Loco Parentis: The Letter Man Show

It’s just a jacket. Why has it taken on a life of its own?

I whine a lot, it struck me — while I watched Jake attack the enemy, holding my breath — about how hard it is to be female in America today. Still. About the battles I fight, and my daughter has to fight, against gender discrimination and glass ceilings and wolf whistles. About the who-vacuums wars.

But ours are mental battles, the ones she and I wage. Until I watched my son line up against the enemy in those camps, I never thought much about how hard it is to be a man — to go out onto a football field and ram into a big, strong, scary foe without flinching, with your eyes never leaving his eyes. Why would I? All my life, I’ve been framing male/female relations in a Ms. magazine way. Did the Sabine women lose sleep pondering the feelings of their oppressors? Did Anita Hill worry whether Clarence Thomas harbored secret puddles of vulnerability?

And Jake doesn’t make it easy to empathize with him. Everything in his life right now is exaggeratedly masculine: the thumping rock music, the frenzied weight lifting, the war games on his computer and Xbox, the way he snaps out at me for nothing, as caricatured as Ralph Kramden dressing Alice down. There isn’t any of the nuance I’m hoping for, no sign he may become an enlightened male, because he doesn’t know how to factor gentleness or compassion into the Jake = man equation. He’s new at this, and as is the way with recent converts of all sorts, it’s everything or nothing for him. His greatest fear is to be thought soft or girly or God forbid gay in any way, through any behavioral crack.

And I represent only softness.

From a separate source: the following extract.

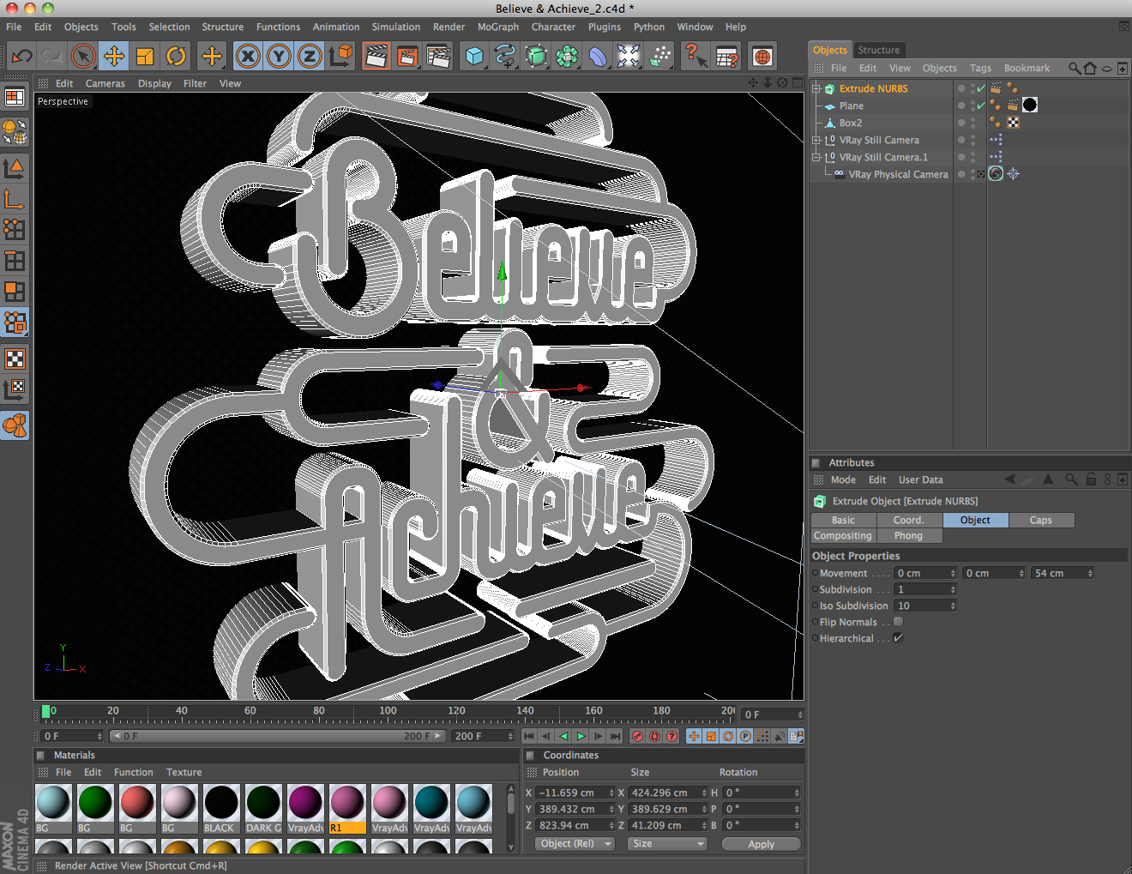The width and height of the screenshot is (1132, 874).
Task: Disable the Hierarchical checkbox
Action: coord(898,638)
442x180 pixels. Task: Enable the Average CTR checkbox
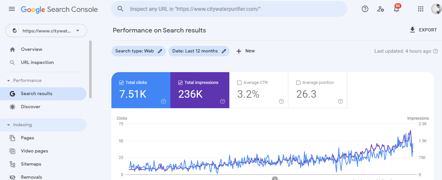240,83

In my eyes, he still sees reflected the colicky infant I rocked for hours every night, the couldn’t-wait-to-walk baby, the toddler who was an adorable pumpkin for Halloween. He sees them because they’re still there. Is it any wonder I don’t want to discard them, replace those boys who needed me with this one who doesn’t? Yet this is why he can’t stand that I hover, that I remind him again to do his dishes, that when his alarm clock rings and rings in the morning, I call to him cheerfully: “Jake! Time to get up!” In his mind, he’s already Tony Romo, living on his own, dodging paparazzi with Hollywood starlets. Tony Romo doesn’t have a mom.

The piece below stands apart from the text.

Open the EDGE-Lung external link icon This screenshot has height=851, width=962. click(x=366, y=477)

THE LETTER JACKET is tangible, shorthand proof of Jake’s manliness. That’s why it’s so important to him … and to me. As Marcy and her friends prove in my living room, shrouding themselves in Jake’s jacket, something compelling, something primitive and tribal, celebrates the butting of head against head. It’s in me, too; it’s why I gladly paid for the jacket — and have contemplated buying a backup this year. What can I say? He’s careless with his things.

Yet it’s double-edged. Like Marcy, I’m so pissed at him for this charmed life he’s living, for the free passes he gets because of that damned jacket, for the way it subverts what I’ve tried to teach him about What Really Matters. Isn’t that precisely what’s so seductive about it? It symbolizes the droit du seigneur we all secretly wish was ours, the rank we feel we deserve but that others, for reasons that thwart and confound us, have been blessed with instead.

I watch my son face off against his enemies in wonder. I wouldn’t have been good at that, at physically taking on foes, back when I was 16. I think I would be now, though, with half a century of rage built up inside me about how the more things change, the more they never do.